Os valores típicos de 2026 para sessões de fisioterapia em planos populares ficam entre R$ 25 e R$ 50, com cada operadora seguindo tabela própria por procedimento e região. Os procedimentos são lançados com códigos da terminologia TUSS, e o valor de cada código consta na tabela contratada com a operadora — por isso a comparação entre convênios começa pelo contrato, não pelo boato.

O prazo de repasse varia de 30 a 90 dias após a apresentação do faturamento: operadoras grandes costumam pagar em 30 a 45 dias, e as menores podem chegar a 60 ou 90. Na prática, você atende em março e recebe em maio ou junho — o que exige caixa para atravessar o intervalo, principalmente nos primeiros meses de credenciamento.

Como montar a planilha que responde?

Cinco linhas por convênio, atualizadas todo mês:

  • ticket líquido: valor da tabela menos a sua taxa média de glosa;
  • volume real: quantas sessões aquele convênio efetivamente mandou no mês, não a promessa do credenciamento;
  • custo por sessão: o custo fixo do consultório dividido pelas sessões realizadas no mês;
  • margem por sessão: ticket líquido menos custo por sessão;
  • prazo médio de recebimento: dias entre a sessão e o dinheiro na conta.

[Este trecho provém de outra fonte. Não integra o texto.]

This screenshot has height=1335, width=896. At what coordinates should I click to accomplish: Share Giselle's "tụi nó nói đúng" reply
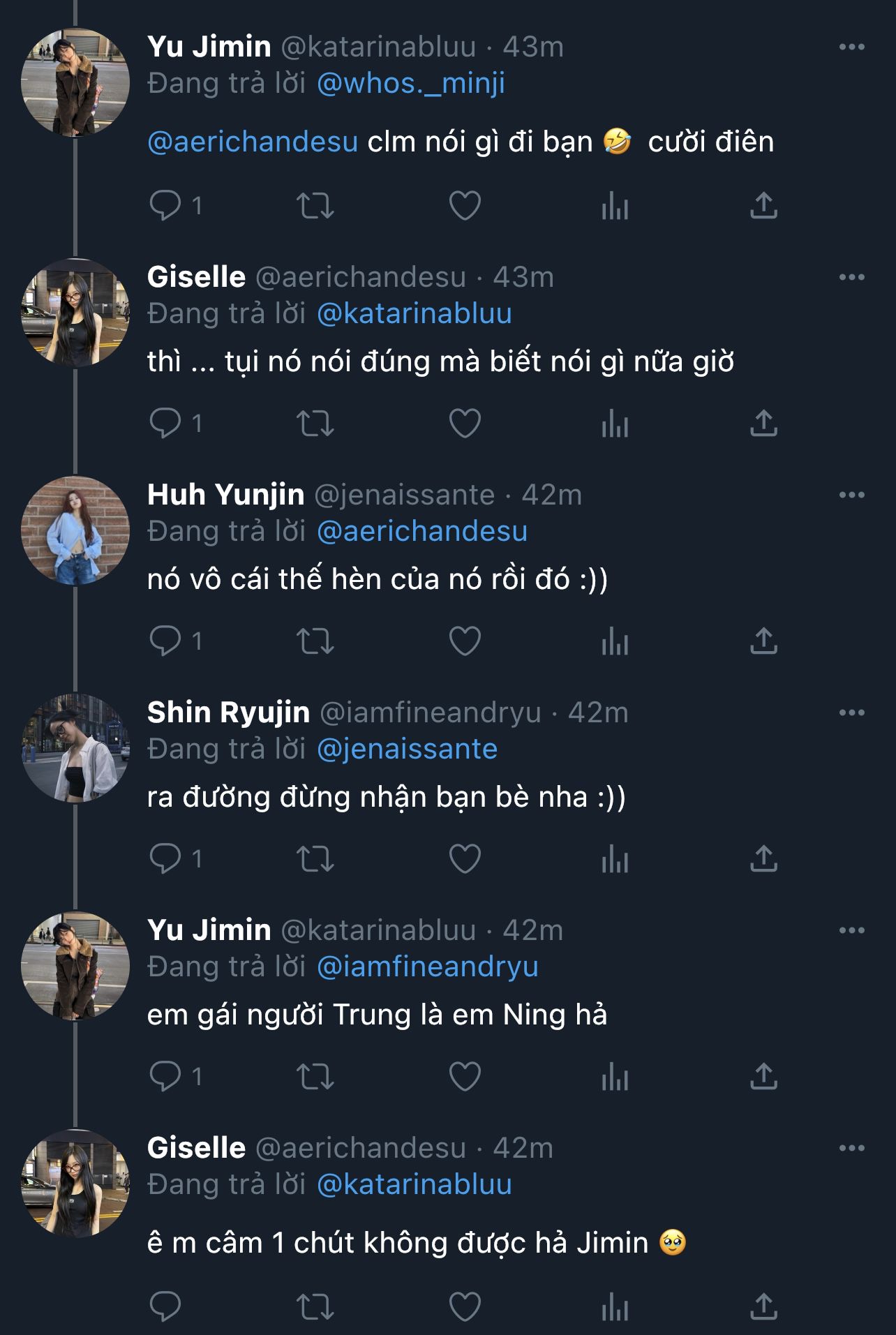763,424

Exemplo: convênio com tabela de R$ 45, glosa média de 8% e repasse em 60 dias tem ticket líquido de R$ 41,40. Com custo por sessão de R$ 35, sobram R$ 6,40 por atendimento — margem que só se sustenta em horário que ficaria ocioso. Se a linha de margem ficar negativa por três meses seguidos, a planilha já respondeu: é hora de renegociar ou descredenciar.

O que é glosa e como reduzir a sua?

Glosa é a negativa de pagamento pela operadora quando a auditoria encontra inconsistência na cobrança: guia preenchida errada, autorização vencida, código TUSS incompatível com o procedimento ou documentação incompleta. Cada operadora tem suas regras, e a taxa varia de consultório para consultório — por isso a planilha usa a sua média, não um número de mercado.

Três hábitos derrubam a glosa: conferir autorização e validade antes da primeira sessão, registrar a evolução de cada atendimento no dia e revisar as guias antes do envio do lote. E glosa não é sentença — o recurso administrativo recupera parte dos valores negados, desde que a documentação exista.

Quando a estratégia híbrida ganha?

Para a maior parte dos consultórios, a resposta madura não é "convênio sim ou não", e sim onde cada um entra na agenda:

  • horário nobre — início da manhã, fim da tarde, sábado — reservado para particular;
  • horários historicamente ociosos abertos para convênio, com teto de vagas por operadora;
  • reavaliação trimestral: convênio que lota demais o teto vira candidato a renegociação; o que dá margem negativa, a descredenciamento.

O teto de vagas é o que protege a estratégia: sem ele, o convênio cresce até empurrar o particular para fora — e a agenda cheia esconde a margem que encolheu.

Como saber qual convênio dá lucro de verdade?

A planilha só funciona com dados que a rotina raramente entrega: receita separada por origem, glosa registrada por operadora, custo por sessão atualizado e prazo real de recebimento. Anotado em papel ou espalhado em extratos, esse retrato leva um fim de semana para montar — e por isso quase nunca é montado.

Quando cada atendimento é registrado com sua origem de receita em um sistema de gestão, o relatório por convênio sai pronto: quanto cada operadora rendeu, quanto glosou e qual margem deixou. A decisão de renovar, renegociar ou descredenciar passa a ser mensal e baseada em número, não em impressão.

Conclusão

Convênio vale a pena na fisioterapia quando a planilha diz que vale: ticket líquido acima do custo por sessão, volume que preenche ociosidade real e prazo de repasse que seu caixa aguenta. Com planos pagando R$ 25 a R$ 50 por sessão e repassando em até 90 dias, a margem é apertada — mas em agenda ociosa ela existe, e paga contas.

Monte a planilha com os dados dos últimos três meses antes de aceitar ou recusar o próximo credenciamento. A resposta que serve para o seu consultório está nos seus números, não na opinião do colega.